The cave itself is interesting. I have never been in one like it. There are many interesting rock/calcite formations. As usual, the OPW guide was excellent and very engaging.

Small world again

Today I had to take Darshin to the vet. He was sick earlier in the week and I had to take him back to get checked out again. Anyway, as soon as Darshin got into the vet's office, he started growling. He did this last time, too. We waited for a while and the dogs all went into the vet and later a couple with two cats came in.

The woman was wearing a brightly colored jumper/sweater and I thought that I recognized the colors of it. I looked at her a bit more and looked at the sweater and decided that it definitely looked hand knit. She was very outgoing and chatted a bit about our cats. She let one of her cats out and look around the waiting room. When the cat got back into the cage, she commented that the carrier was broken and she was using a knitting needle to hold it shut! I then asked her if she made her sweater and what yarn it was. It turned out that she got her yarn from This is Knit down in Blackrock which is also my local yarn shop. We chatted a bit more and then it was my turn to go in to the vet with Darshin. On my way in, she asked to exchange numbers. When I was done with the vet, the receptionist got the knitter and she gave me her number. It turns out that she sometimes goes to one of the knitting groups that I go to as well!
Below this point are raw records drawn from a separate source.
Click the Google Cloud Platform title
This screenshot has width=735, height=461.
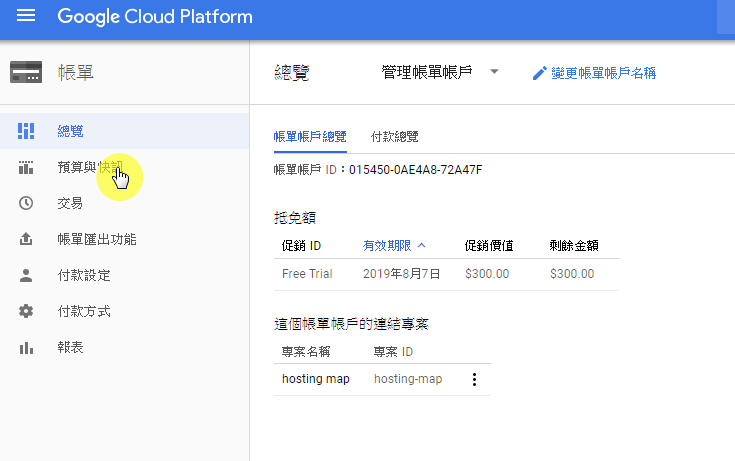click(x=155, y=17)
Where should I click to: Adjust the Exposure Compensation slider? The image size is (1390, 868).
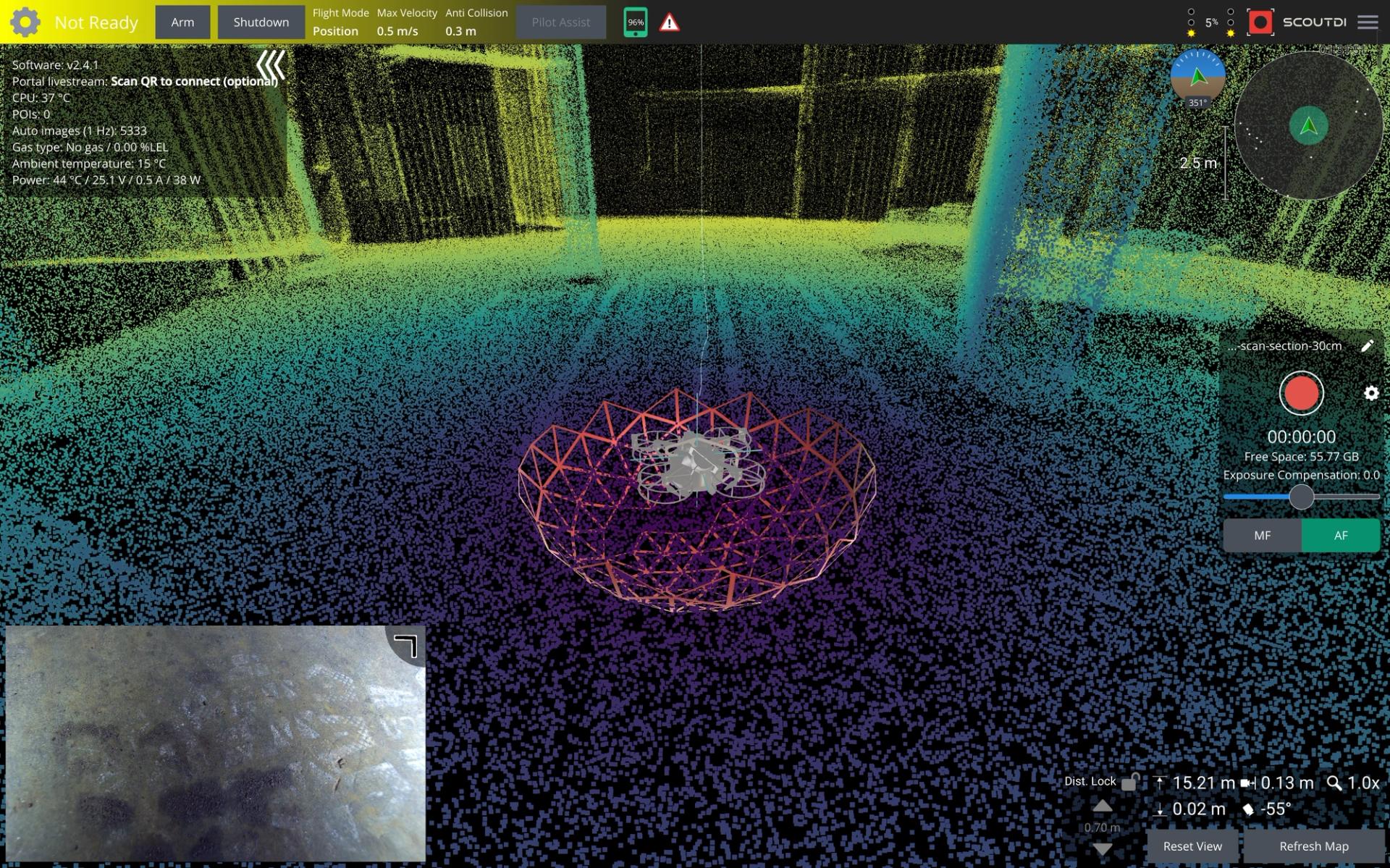(1301, 497)
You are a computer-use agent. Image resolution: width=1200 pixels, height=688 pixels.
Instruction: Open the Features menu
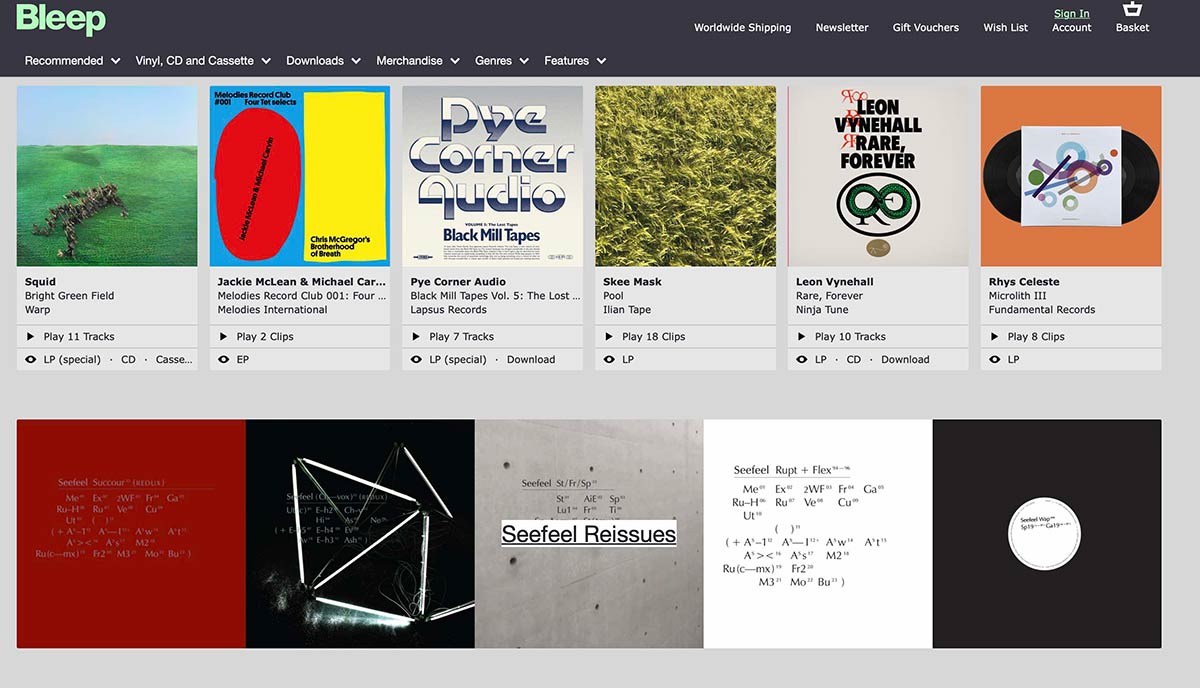575,61
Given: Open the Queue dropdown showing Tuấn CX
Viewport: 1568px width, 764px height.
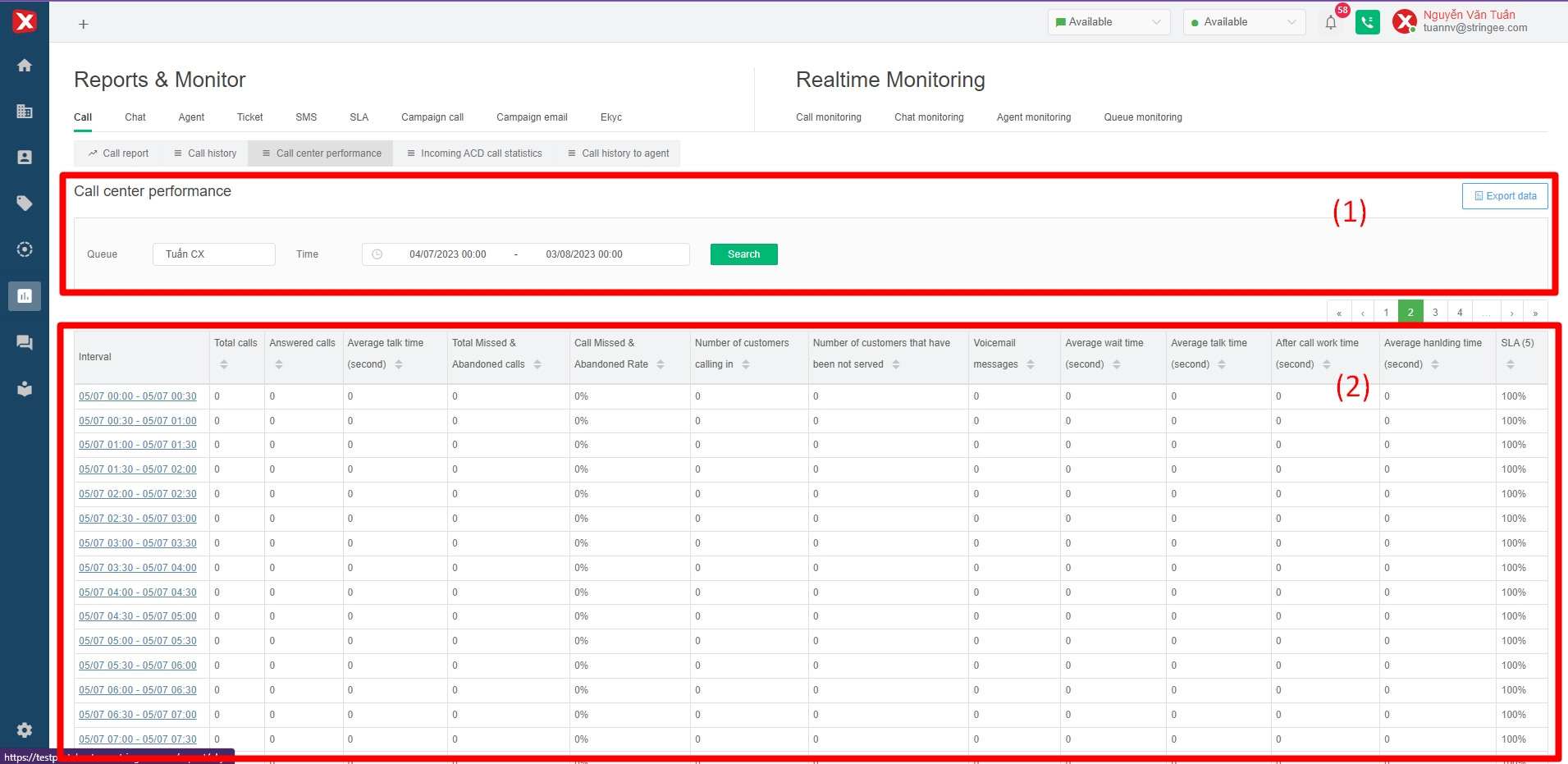Looking at the screenshot, I should [x=213, y=254].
Wednesday, November 07, 2007

Rock of Cashel

While in Kilkenny, we took a side trip to see the Rock of Cashel. The rock is an outcrop of limestone and their are ruins on top it. Cashel was the seat of the kings of Munster prior to the Norman invasion. The site has a round tower (these are unique to Ireland) built in the 1100s, High Cross and Romanesque Chapel, Gothic cathedral built in the 1200s , and 15th century Castle and the restored Hall of the Vicars Choral. There are two sarcophaguses in the ruins as well. There is also a cross on display that legend says if you can reach your arms around it, you won't have a toothache for the rest of your life.

We took a tour of the ruins of the site and as usual it was an excellent tour. I have to say, I am quite impressed with the quality of tours provided by the OPW. The tour guides seem to really know about the sites and be interested in Irish history.